Aber das ist überhaupt nicht so. Irish Coffee ist unter den Iren ein sehr beliebtes Getränk, ganz besonders zur Mittagszeit.
Erfunden wurde das Getränk wohl zu Zeiten des 2. Weltkrieges, als Amerikaner vor den Toren Limericks mit ihren Flugbooten auf dem Fluss Shannon,strandeten.

Die amerikanischen Piloten waren total durchfroren, also boten die netten Iren ihnen einen Schluck Whiskey an.
Da die Piloten jedoch keinen Alkohol trinken durften, fragten sie nach Kaffee.
Diesen bekamen sie auch, allerdings mit einem ordentlichen Schuß Whiskey.
Über die Jahre wurde das ganze dann veredelt.

Heute wird der Irish Coffee in einem Glas serviert.
Wichtig ist natürlich, daß man irischen Whiskey benutzt.
Bloß keinen schottischen oder amerikanischen Whisky benutzen, denn darauf steht die Höchststrafe.

Ist Ihnen eigentlich schon einmal aufgefallen, daß nur echter irischer Whiskey hinten mit einem “e” geschrieben wird?

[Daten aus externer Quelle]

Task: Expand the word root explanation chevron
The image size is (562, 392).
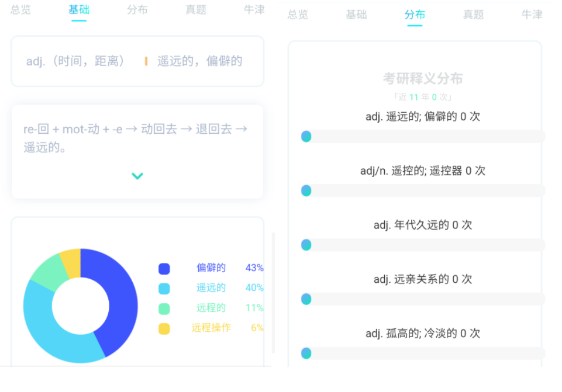Action: [137, 176]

Whiskey wurde schon immer dreimal destilliert, bis die Schotten (man sagt ihnen ja bekanntlich Geiz nach), die blendende Idee hatten einen Destilliervorgang einzusparen.
Die Amerikaner gingen sogar noch einen Schritt weiter und sparten einen weiteren Destilliervorgang ein.
Davon einmal abgesehen benutzen die Amerikaner zur Herstellung ihres Whiskys auch keine Gerste, wie die Iren und die meisten Schotten, sondern Mais.
Ein weiterer wichtiger Unterschied zwischen Schottischen und Irischen Whisk(e)y ist auch, dass beim irischen Verfahren das Getreide überhaupt keinen Kontakt zu dem Rauch hat, welcher traditionell entstand wenn das Getreide getrocknet wurde.
Somit hat der irische Whiskey einen viel sanfteren Geschmack.
Die Iren behaupten auf ihre bescheidene Art, daß das “e” in ihrem Whiskey für “exzellent” steht.
Desweiteren benutzen die Iren traditionell immer nur, bereits zuvor gebrauchte, Fässer. In der Regel fassten die Fässer in ihrem früheren Leben Sherry, Port, oder amerikanischen Bourbon.
Das macht sich über die jahrelange Lagerung natürlich in der Geschmacksnote der irischen Whiskeys bemerkbar.
Machen Sie einmal den Test zwischen einem Whiskey und einem Whisky, Sie werden mit mir übereinstimmen, dass der irische Whiskey eine ganz andere Trinkerfahrung ist.

Die Schotten legen beim Brennen ihres Whiskys viel Wert darauf das das Gedreide beim trocknen mit dem Rauch des Feuers in Berührung kommt. Somit ist der schottische Whisky im Abgang eher rauchig.

Die Amerikaner benutzen traditionell zur Lagerung ihres Whiskys funkelnagelneue Eichenholz Fässer. Die neuen Fässer und der süßliche Mais verleihen dem amerikanischen Whisky einen, schon fast, parfümierten Geschmack.

Zutaten zum Irish Coffee

200 ml heißer, starker, schwarzer Kaffee
1 TL Zucker
1 Maß irischen Whiskey (35,5ml)
1-2 EL Sahne (nicht zu steif geschlagen)

Zubereitung:

Wärmen Sie ein Whiskeyglas (oder Teeglas) an.
Füllen Sie es bis etwa 1 cm unter dem Rand mit Kaffee und geben Sie nach Geschmack Zucker hinzu.
Umrühren und Whiskey dazu gießen.
Langsam die Sahne obendrauf gießen. Sie dürfte nicht sinken.
Falls Sie beim aufgeben der Sahne unsicher sind, können Sie sie auch langsam über eines Teelöffels gießen.
Das Getränk sollte nach Fertigstellung wie ein kleines Guinness aussehen.